The integration theme resonates from Airmen throughout the Red Flag exercise from the strategic to operational and tactical levels.

"We are a Global Strike Command asset that normally flies to a target and back to home station," said Capt. Michael Ramamurthy, 393rd BS B-2 trainer pilot. "Planning is done long distance. At Red Flag, we can walk down the hall, showcase our capabilities and understand how we integrate into the big picture to meet the mission objectives."

Being able to interact in person with other units helps not only a single unit but can allow them to showcase their abilities to others. Integrating with other units, foreign and sister services, strengthens military-to-military relationships and enhances interoperability of forces.

"Red Flag allows us to give other assets low-observable integration experience they may not have gotten until combat," said Ramamurthy. "It also gives us a better perspective on what the other assets that fight with us are dealing with, particularly their strengths and weaknesses,"

Those skills learned in large-scale exercises such as Red Flag not only allow integration to U.S. partners but international ones.

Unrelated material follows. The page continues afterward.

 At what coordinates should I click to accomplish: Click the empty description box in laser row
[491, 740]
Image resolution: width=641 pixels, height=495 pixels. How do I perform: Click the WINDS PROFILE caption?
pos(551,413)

"We are able to work with other aircraft and our coalition partners in order to teach them what the B-2 can do, which helps us integrate more effectively into any future combat operation," said Cochran.

Integration is not only a key theme for pilots and commanders but it hit the maintainers as well.

"We get to learn from specialists we don't normally see at home station," said Airman 1st Class Michael Espinosa 509th Aircraft Maintenance Squadron crew chief. "We get to show other career fields how to marshal aircraft, help refuel, launch and recover aircraft, and we get to see more teamwork."

The lessons learned from Red Flags are constantly implemented in real-world operations.

"Red Flag has enabled us to integrate with other U.S. and coalition forces to complete operations such as Odyssey Dawn in Libya where we integrated with U.S. Navy and other Air Force assets," said Cochran. "Integration is imperative for training to be able to prepare yourself for combat. If you can get it right in training, you can do it for real."